3

The PDF file content is Chinese(characters, not pictures and so on), so the it may use different fonts. My code:

>>> import tabula
>>> df = tabula.read_pdf('/data/proj/smartinvestment/cninfo_download_reports/pdf/601101/2016-12-29/1202969937.PDF', pages='all')

The Error:

Feb 02, 2018 6:44:34 PM org.apache.pdfbox.pdmodel.font.PDCIDFontType2 <init>
INFO: OpenType Layout tables used in font ABCDEE+ËÎÌå are not implemented in PDFBox and will be ignored

The final DataFrame is empty.

I can not find any idea from stackoverflow. How can I fix the issue? should I import some fonts or, there is any other reason caused this error?

Mark
  • 31
  • 2

1 Answers1

1

I feel your pain. However, I am getting data in my dataframe (df) doing similar steps to yours.

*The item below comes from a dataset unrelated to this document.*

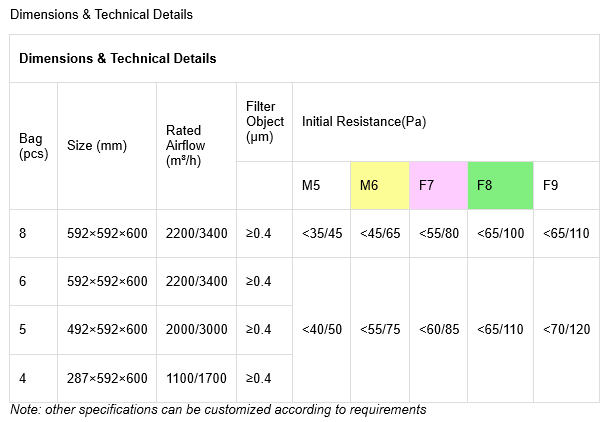Select the Filter Object (μm) header cell
Image resolution: width=616 pixels, height=422 pixels.
tap(264, 122)
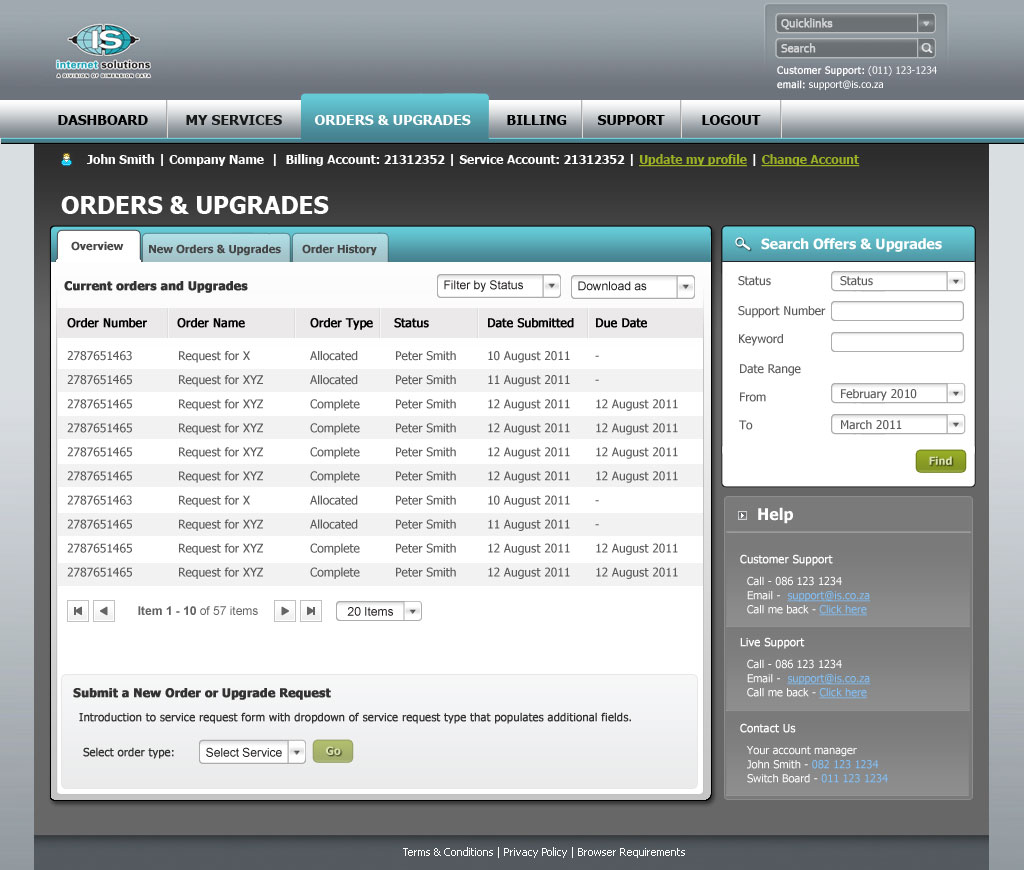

To troubleshoot, look at the type of your df being returned:

import tabula

pdf_file_name = "my_filename.pdf"
df = tabula.read_pdf(pdf_file_name,
                     encoding='Ansi') # or encoding='utf-8'

print(type(df))
# df.to_csv("output.csv", index=False)

It is quite possible that, due to you having pages="all", your df is a list of df's, which would require you to look into each df in the list to see evidence of your data.

Also, if the multiple_tables parameter for tabula.read_pdf is set to True, df would be a list of df's, and, again, this would also require you to look into each df in the list to see your data.

Thom Ives
  • 3,642
  • 3
  • 30
  • 29